HOW TO COMPLETE THIS TASK —
Exact reproduction required: the lines below from the line with "Viewport: 1439px width, 840px height." to the line with "You are a computer-use agent. 1568x755", both ends included, and no others.

Stored items

· · · ·

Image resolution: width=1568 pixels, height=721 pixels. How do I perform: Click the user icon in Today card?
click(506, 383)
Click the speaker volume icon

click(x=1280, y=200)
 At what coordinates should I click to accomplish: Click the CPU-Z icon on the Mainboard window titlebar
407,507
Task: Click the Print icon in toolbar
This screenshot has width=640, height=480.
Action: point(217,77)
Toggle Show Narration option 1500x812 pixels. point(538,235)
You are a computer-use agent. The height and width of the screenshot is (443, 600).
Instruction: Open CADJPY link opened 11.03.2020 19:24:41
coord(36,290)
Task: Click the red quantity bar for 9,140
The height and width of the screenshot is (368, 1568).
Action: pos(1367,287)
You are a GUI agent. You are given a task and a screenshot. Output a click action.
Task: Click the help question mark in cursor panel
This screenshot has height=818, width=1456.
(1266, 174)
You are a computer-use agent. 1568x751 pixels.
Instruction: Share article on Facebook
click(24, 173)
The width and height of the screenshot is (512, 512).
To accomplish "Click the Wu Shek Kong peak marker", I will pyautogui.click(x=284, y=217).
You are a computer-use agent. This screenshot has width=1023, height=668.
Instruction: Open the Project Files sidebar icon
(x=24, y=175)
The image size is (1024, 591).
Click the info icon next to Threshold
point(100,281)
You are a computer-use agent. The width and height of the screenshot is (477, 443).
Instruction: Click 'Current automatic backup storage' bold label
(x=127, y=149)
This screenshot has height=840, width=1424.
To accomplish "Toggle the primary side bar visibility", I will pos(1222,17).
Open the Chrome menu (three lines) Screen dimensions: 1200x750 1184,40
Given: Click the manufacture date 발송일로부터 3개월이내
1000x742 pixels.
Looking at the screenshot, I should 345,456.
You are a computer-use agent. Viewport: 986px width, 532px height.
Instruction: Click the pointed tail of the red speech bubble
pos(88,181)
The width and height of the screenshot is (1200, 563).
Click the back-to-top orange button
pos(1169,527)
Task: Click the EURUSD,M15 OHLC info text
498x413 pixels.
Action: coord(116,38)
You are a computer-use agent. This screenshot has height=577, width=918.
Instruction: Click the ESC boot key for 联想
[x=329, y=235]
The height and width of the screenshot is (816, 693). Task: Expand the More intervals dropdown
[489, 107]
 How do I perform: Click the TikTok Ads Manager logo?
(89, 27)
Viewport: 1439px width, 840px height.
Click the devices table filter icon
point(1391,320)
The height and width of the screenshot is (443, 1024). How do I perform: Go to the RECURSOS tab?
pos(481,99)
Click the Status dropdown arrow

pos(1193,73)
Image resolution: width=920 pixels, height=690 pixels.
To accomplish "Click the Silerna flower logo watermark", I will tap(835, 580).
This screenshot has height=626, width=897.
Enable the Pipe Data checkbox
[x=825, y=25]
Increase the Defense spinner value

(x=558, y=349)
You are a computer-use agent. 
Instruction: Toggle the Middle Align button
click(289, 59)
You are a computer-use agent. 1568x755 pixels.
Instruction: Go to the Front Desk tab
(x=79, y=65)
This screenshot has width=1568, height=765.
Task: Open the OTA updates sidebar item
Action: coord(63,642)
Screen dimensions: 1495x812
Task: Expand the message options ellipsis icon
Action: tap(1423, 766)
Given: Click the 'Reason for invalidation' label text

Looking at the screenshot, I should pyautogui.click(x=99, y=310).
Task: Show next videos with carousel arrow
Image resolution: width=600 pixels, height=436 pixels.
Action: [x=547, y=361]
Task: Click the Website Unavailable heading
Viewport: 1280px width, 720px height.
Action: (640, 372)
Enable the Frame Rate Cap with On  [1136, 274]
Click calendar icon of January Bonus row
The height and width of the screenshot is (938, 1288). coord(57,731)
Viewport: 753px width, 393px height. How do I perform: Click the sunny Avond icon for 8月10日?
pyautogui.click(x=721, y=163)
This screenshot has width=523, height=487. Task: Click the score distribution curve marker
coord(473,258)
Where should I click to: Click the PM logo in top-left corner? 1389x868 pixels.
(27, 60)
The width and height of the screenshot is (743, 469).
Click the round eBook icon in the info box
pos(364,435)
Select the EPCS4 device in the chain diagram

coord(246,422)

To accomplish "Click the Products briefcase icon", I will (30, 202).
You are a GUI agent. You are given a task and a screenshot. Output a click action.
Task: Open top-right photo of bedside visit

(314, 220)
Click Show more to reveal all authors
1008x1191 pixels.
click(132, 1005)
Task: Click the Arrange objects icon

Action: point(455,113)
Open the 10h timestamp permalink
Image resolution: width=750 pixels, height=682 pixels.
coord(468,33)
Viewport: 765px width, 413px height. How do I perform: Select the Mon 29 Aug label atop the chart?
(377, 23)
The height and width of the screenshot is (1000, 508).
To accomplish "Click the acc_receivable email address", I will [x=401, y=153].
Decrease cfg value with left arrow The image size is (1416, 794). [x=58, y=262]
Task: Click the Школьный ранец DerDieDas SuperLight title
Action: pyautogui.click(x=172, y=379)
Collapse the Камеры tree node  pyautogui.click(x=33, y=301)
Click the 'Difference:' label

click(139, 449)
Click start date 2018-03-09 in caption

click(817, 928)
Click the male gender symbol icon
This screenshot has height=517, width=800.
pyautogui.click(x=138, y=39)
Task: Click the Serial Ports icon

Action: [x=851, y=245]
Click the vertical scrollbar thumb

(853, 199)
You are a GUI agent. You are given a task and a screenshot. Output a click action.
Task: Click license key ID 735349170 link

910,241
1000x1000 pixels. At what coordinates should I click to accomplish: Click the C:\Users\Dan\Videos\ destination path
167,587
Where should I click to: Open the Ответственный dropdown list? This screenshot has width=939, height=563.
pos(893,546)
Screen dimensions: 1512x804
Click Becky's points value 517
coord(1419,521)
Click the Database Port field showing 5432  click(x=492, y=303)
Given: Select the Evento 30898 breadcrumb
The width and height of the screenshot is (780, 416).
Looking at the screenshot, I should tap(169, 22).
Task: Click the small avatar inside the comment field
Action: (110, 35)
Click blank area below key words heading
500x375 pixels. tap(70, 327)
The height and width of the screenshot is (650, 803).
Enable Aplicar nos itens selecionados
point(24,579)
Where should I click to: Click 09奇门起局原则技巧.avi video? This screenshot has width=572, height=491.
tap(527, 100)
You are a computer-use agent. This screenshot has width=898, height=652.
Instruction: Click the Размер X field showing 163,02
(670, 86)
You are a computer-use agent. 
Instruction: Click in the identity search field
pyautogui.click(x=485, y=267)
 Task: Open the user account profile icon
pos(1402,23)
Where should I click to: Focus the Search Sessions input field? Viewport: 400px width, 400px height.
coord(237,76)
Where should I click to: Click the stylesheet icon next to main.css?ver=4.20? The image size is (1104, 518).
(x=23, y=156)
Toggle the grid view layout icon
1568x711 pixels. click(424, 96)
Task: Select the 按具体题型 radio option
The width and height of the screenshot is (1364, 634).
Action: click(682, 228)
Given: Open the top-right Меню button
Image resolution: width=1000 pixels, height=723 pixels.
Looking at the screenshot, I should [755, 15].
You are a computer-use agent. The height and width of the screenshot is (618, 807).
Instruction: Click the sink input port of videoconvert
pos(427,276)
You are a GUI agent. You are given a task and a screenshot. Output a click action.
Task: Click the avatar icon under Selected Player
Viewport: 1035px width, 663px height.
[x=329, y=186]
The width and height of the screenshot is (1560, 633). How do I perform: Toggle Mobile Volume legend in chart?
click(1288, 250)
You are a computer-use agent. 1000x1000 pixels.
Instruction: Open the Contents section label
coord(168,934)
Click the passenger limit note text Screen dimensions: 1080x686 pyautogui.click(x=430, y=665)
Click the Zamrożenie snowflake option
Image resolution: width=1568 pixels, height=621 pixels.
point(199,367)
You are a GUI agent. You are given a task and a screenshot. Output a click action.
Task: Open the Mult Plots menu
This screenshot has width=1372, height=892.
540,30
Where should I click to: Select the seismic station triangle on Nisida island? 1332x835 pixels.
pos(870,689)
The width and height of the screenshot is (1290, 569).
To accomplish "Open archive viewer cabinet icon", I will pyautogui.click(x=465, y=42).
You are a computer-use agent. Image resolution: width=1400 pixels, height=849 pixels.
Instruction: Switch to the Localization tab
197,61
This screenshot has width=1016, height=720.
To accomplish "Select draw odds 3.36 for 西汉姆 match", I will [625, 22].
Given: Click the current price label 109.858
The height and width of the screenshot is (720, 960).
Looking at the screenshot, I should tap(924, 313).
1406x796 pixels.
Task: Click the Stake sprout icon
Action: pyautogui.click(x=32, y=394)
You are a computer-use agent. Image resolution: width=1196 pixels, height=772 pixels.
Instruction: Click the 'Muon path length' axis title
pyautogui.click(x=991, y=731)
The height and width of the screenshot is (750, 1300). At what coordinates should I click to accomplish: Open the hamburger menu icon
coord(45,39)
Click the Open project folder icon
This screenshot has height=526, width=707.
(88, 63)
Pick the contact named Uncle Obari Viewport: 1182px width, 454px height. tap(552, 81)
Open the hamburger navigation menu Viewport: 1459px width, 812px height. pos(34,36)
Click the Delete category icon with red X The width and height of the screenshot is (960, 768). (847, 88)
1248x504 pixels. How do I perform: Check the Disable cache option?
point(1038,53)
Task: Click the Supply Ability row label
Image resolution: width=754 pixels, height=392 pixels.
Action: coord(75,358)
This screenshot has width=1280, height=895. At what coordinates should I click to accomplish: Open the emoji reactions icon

· · · ·

OUTPUT BELOW —
Viewport: 1439px width, 840px height.
Click the devices table filter icon
point(1391,320)
The height and width of the screenshot is (443, 1024). How do I perform: Go to the RECURSOS tab?
pos(481,99)
Click the Status dropdown arrow

pos(1193,73)
Image resolution: width=920 pixels, height=690 pixels.
To accomplish "Click the Silerna flower logo watermark", I will tap(835, 580).
This screenshot has height=626, width=897.
Enable the Pipe Data checkbox
[x=825, y=25]
Increase the Defense spinner value

(x=558, y=349)
You are a computer-use agent. 
Instruction: Toggle the Middle Align button
click(289, 59)
You are a computer-use agent. 1568x755 pixels.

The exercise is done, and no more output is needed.